In 2013 he received the Diamond Award for Distinguished Achievement in Science and Technology from the Glendale Unified School District. The National Association of Geoscience Teachers selected him for the 2013 James Shea Award.
His lectures on topics like evolution, fossil mammals and climate change have been featured at the Skeptic Society Lecture Series and at The Amaz!ng Meeting as well as the Paleontological Society where he was named a Distinguished Speaker in 1993–1994.

Prothero was awarded the 2015 Joseph T Gregory Service Award honoring his outstanding service to the welfare of the Society of Vertebrate Paleontology. In 2016 he was awarded the Friend of Darwin award from the National Center for Science Education, with NCSE's executive director Ann Reid saying "it would be hard to think of anyone who has contributed as much to the public understanding of the paleontological evidence for evolution and against creationism as Don Prothero." He was also named a fellow of the Committee for Skeptical Inquiry citing his "distinguished contributions to science and skepticism."

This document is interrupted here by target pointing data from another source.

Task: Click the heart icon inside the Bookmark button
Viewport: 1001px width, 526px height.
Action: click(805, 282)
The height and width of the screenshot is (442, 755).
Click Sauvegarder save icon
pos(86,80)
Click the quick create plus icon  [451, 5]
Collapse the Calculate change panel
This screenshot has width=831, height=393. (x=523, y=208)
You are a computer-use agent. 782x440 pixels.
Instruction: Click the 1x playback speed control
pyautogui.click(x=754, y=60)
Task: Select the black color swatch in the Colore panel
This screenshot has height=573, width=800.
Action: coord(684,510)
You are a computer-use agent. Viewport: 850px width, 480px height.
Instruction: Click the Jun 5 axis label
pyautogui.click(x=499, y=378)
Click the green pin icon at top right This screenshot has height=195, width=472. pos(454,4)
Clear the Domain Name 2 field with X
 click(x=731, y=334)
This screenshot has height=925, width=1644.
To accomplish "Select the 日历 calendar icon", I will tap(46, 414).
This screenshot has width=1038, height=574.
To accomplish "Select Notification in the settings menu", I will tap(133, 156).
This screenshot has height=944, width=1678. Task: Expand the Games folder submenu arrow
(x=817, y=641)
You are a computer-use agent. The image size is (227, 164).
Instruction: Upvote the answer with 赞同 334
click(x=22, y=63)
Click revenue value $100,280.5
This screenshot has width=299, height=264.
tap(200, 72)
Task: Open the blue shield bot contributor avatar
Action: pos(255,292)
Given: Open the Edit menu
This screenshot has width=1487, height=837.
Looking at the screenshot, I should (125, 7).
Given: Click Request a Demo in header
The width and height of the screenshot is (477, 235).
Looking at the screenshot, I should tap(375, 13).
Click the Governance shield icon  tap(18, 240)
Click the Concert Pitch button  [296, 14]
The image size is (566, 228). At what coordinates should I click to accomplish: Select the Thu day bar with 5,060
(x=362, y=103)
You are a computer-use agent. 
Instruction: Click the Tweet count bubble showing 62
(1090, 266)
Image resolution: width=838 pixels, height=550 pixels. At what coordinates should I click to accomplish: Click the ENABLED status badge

The Committee for Skeptical Inquiry (CSI) awarded Tim Callahan and Prothero the Robert P. Balles Annual Prize in Critical Thinking for their book UFOs, Chemtrails, and Aliens. CSI stated this book "not only refute(s) false claims and misguided beliefs ... but more importantly they also arm readers with the tools they will need to fairly evaluate any extraordinary claim they come across". The $2,500 prize will be awarded at the CSICon conference in Las Vegas, October 2018.